STUDY MATERIAL below:

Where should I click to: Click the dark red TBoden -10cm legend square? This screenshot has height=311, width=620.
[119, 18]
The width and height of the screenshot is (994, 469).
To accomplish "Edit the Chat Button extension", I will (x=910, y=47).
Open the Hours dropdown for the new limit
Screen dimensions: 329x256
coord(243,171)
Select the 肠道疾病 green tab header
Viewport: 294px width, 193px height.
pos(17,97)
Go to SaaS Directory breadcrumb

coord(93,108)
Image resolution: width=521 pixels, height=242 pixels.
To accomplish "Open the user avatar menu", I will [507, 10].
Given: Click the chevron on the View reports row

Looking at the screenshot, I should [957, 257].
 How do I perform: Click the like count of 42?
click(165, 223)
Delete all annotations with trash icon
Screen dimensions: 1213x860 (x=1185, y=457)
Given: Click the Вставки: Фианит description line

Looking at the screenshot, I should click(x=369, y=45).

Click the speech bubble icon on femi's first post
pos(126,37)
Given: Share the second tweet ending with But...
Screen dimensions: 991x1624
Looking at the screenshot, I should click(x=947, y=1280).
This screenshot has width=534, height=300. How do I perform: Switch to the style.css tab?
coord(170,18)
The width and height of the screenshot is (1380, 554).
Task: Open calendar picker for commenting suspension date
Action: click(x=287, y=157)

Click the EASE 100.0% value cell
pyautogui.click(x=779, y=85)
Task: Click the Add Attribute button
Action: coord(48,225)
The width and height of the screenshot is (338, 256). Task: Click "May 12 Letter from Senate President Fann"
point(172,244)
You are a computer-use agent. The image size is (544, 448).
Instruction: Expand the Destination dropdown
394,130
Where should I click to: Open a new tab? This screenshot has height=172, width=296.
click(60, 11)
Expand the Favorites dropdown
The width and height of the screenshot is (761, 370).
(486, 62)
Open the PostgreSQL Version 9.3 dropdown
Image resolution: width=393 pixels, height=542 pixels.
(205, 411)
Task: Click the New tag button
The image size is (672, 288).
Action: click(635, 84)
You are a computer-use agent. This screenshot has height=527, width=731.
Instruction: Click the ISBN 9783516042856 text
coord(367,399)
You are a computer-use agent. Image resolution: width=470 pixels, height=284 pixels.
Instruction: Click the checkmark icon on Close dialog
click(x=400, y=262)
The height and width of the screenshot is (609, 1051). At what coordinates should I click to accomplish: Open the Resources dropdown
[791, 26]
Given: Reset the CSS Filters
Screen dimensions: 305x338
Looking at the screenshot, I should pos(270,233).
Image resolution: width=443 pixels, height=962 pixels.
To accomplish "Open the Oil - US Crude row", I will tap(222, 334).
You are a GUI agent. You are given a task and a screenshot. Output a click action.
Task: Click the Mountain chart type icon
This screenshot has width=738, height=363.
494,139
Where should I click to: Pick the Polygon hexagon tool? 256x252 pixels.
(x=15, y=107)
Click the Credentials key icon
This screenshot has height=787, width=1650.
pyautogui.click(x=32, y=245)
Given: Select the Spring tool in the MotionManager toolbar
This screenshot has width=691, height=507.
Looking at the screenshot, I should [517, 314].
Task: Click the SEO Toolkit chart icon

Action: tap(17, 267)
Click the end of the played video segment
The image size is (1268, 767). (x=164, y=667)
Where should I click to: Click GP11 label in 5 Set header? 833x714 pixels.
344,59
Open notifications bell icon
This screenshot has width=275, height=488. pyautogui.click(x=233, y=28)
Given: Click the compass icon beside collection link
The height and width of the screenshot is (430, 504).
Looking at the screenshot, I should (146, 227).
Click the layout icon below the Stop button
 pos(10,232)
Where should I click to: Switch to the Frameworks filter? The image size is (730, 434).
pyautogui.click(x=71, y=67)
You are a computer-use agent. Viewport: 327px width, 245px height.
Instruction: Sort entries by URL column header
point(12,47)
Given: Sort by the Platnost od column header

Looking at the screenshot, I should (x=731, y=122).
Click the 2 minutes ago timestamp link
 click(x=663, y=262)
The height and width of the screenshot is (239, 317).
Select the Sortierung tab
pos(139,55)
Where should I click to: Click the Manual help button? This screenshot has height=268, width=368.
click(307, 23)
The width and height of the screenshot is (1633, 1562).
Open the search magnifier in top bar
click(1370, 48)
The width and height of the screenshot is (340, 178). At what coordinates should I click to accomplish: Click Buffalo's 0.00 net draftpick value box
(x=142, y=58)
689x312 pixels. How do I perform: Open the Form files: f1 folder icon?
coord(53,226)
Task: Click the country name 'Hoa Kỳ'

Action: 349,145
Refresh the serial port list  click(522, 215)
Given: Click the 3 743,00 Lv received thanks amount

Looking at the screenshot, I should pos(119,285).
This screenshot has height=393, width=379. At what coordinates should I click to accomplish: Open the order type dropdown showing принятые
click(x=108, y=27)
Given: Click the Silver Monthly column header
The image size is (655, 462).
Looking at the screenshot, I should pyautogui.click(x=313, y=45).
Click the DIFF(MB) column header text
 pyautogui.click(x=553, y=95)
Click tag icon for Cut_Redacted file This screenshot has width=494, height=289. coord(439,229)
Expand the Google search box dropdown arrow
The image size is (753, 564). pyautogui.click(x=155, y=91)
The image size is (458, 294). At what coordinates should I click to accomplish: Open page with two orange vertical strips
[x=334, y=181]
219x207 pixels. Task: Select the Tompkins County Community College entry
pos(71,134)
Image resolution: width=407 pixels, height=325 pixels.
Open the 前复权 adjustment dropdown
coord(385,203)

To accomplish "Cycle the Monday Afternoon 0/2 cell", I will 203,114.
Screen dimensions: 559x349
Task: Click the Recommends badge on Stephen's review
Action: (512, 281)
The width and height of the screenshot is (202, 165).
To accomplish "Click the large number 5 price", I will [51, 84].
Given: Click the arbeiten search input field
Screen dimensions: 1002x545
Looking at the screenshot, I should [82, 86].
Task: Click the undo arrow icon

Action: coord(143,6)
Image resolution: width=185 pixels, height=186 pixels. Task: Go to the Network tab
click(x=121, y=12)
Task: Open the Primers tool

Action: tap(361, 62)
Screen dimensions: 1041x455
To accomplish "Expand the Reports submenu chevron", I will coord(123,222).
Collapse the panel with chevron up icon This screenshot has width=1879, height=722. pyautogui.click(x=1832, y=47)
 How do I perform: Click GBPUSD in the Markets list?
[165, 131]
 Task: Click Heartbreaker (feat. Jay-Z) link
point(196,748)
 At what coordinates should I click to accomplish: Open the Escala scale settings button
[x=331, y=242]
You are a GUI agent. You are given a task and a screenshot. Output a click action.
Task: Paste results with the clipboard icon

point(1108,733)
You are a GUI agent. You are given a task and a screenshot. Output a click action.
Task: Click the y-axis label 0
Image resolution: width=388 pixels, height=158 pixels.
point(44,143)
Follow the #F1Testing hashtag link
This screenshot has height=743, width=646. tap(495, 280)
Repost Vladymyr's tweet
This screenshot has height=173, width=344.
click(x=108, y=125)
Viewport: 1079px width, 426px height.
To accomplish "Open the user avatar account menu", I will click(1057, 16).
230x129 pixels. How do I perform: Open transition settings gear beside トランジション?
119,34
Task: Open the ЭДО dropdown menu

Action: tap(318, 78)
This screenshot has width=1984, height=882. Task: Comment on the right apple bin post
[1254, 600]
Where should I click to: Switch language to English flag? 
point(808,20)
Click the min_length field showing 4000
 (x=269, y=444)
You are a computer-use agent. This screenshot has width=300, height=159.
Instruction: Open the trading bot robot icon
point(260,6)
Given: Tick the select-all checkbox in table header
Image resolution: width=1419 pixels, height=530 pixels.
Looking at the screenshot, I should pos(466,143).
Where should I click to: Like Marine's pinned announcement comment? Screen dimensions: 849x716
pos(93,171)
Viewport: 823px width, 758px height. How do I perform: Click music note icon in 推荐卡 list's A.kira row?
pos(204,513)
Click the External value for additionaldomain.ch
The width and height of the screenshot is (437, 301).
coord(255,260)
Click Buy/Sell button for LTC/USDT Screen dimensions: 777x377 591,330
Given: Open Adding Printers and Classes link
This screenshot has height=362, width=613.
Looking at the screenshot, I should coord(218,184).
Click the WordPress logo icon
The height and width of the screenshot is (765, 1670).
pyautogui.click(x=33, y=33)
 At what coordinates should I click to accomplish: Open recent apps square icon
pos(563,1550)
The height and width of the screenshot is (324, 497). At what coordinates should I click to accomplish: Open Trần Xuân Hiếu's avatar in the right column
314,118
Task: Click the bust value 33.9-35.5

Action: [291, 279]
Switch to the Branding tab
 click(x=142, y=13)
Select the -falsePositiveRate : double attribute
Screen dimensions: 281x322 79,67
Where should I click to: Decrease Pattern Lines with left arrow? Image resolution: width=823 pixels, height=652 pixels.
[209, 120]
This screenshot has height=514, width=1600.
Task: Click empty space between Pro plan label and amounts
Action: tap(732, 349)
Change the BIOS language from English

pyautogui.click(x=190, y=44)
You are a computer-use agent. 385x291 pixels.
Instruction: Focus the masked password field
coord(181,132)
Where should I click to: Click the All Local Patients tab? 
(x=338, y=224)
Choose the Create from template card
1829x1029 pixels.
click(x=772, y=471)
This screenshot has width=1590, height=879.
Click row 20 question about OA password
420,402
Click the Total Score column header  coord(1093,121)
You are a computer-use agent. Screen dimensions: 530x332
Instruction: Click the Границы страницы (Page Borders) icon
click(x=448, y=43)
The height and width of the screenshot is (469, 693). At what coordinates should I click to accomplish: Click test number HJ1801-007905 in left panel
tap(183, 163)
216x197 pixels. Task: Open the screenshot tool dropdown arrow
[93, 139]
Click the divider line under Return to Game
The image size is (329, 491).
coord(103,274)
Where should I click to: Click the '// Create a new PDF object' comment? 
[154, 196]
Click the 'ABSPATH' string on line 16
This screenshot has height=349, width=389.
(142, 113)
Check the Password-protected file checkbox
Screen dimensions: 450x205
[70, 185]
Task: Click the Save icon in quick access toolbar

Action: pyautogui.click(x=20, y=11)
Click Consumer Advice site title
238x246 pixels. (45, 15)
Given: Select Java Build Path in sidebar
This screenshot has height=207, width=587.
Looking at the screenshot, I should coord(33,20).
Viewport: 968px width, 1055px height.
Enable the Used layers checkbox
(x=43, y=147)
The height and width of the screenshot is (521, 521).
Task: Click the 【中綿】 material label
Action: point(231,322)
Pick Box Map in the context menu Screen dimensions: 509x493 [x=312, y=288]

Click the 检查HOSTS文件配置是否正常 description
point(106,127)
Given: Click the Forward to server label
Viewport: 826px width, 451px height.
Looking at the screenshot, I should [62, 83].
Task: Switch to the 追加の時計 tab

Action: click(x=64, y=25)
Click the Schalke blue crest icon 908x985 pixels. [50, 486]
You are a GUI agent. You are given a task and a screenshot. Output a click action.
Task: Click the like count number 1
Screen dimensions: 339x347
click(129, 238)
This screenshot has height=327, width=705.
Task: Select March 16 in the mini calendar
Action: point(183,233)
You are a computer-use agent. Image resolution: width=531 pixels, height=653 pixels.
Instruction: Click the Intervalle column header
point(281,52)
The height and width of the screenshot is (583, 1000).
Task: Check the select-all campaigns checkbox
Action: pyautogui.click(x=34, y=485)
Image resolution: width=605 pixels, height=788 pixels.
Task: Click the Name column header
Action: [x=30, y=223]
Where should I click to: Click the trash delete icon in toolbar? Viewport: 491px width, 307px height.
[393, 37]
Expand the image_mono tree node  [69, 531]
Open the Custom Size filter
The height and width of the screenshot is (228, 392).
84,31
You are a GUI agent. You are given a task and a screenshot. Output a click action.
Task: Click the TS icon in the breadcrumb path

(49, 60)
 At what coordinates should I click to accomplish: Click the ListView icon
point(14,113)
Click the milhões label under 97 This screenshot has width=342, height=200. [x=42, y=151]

End of STUDY MATERIAL.

| PROBLEM DETAILS |
Look above for the line containing "The height and width of the screenshot is (430, 504).". Output from there through the line containing "Refresh the serial", exactly and inclusively.

| RESULT |
The height and width of the screenshot is (430, 504).
Looking at the screenshot, I should (146, 227).
Click the layout icon below the Stop button
 pos(10,232)
Where should I click to: Switch to the Frameworks filter? The image size is (730, 434).
pyautogui.click(x=71, y=67)
You are a computer-use agent. Viewport: 327px width, 245px height.
Instruction: Sort entries by URL column header
point(12,47)
Given: Sort by the Platnost od column header

Looking at the screenshot, I should (x=731, y=122).
Click the 2 minutes ago timestamp link
 click(x=663, y=262)
The height and width of the screenshot is (239, 317).
Select the Sortierung tab
pos(139,55)
Where should I click to: Click the Manual help button? This screenshot has height=268, width=368.
click(307, 23)
The width and height of the screenshot is (1633, 1562).
Open the search magnifier in top bar
click(1370, 48)
The width and height of the screenshot is (340, 178). At what coordinates should I click to accomplish: Click Buffalo's 0.00 net draftpick value box
(x=142, y=58)
689x312 pixels. How do I perform: Open the Form files: f1 folder icon?
coord(53,226)
Task: Click the country name 'Hoa Kỳ'

Action: 349,145
Refresh the serial port list  click(522, 215)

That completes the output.